Posted by szvasas <gi...@git.apache.org>.
Github user szvasas commented on a diff in the pull request:

    https://github.com/apache/sqoop/pull/41#discussion_r158502479
  
    --- Diff: src/java/org/apache/sqoop/mapreduce/RawKeyTextOutputFormat.java ---
    @@ -61,6 +62,9 @@ private void writeObject(Object o) throws IOException {
           if (o instanceof Text) {
             Text to = (Text) o;
             out.write(to.getBytes(), 0, to.getLength());
    +      } else if (o instanceof BytesWritable) {
    --- End diff --
    
    I think it would be a good idea to keep the BinaryKeyOutputFormat because we change the behavior of RawKeyTextOutputFormat now which may lead to issues in other connectors and its name suggests that it handles text and not binary.

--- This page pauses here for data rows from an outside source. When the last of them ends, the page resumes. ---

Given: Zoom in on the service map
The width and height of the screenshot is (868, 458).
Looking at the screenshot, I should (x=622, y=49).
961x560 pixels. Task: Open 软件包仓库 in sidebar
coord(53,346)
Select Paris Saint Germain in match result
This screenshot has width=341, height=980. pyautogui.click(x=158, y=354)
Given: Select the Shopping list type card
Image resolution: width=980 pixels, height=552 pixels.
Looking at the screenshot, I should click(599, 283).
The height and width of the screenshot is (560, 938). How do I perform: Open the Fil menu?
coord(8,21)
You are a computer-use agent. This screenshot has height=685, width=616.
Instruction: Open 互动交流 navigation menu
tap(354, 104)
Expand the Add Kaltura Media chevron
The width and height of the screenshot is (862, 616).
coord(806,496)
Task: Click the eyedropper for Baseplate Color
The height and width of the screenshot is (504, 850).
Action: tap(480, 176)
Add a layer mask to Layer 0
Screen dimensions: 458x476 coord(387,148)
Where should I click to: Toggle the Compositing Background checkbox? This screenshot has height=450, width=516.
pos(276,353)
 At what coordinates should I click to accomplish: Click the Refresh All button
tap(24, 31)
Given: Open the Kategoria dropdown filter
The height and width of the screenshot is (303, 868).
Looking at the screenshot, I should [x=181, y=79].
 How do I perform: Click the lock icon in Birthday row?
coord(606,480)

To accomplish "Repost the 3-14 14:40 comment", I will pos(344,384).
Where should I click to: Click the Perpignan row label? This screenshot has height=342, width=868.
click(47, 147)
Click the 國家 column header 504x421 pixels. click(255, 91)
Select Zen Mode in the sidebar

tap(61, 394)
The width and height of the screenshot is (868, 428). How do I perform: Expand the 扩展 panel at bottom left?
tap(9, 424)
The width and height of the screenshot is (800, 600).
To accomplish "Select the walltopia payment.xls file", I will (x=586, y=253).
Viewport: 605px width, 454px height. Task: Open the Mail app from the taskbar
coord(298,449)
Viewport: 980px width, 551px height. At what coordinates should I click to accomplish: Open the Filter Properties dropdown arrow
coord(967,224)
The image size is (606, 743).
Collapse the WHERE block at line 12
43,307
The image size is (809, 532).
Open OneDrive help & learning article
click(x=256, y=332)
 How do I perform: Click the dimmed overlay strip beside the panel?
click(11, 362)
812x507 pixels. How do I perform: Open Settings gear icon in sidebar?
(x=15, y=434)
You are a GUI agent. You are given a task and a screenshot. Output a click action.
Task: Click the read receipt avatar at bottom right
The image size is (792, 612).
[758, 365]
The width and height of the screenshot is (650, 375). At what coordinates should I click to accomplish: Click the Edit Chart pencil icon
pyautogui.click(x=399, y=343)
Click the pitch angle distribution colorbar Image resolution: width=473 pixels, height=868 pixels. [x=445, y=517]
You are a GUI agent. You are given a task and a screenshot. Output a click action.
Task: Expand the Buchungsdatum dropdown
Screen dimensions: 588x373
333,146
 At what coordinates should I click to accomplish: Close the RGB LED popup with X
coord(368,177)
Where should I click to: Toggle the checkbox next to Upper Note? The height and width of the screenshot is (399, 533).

You can use a technique to elimiate the code duplication similar I used in MainframeDatasetBinaryImportMapper.


---

[GitHub] sqoop pull request #41: Sqoop-3224: Binary ftp transfer mode

Posted by szvasas <gi...@git.apache.org>.
Github user szvasas commented on a diff in the pull request:

    https://github.com/apache/sqoop/pull/41#discussion_r158502914
  
    --- Diff: src/java/org/apache/sqoop/mapreduce/mainframe/MainframeDatasetBinaryRecord.java ---
    @@ -0,0 +1,128 @@
    +/**
    --- End diff --
    
    I am still not sure we will need this new class.
    I understand that when a SqoopRecord is generated runtime it will always have a text field and not binary but that might be solved by changing org.apache.sqoop.manager.MainframeManager#getColumnTypes
    
    My guess is that if we changed that to return column type based on the transfer mode or file type in the SqoopOptions object we could just use the generated class.


---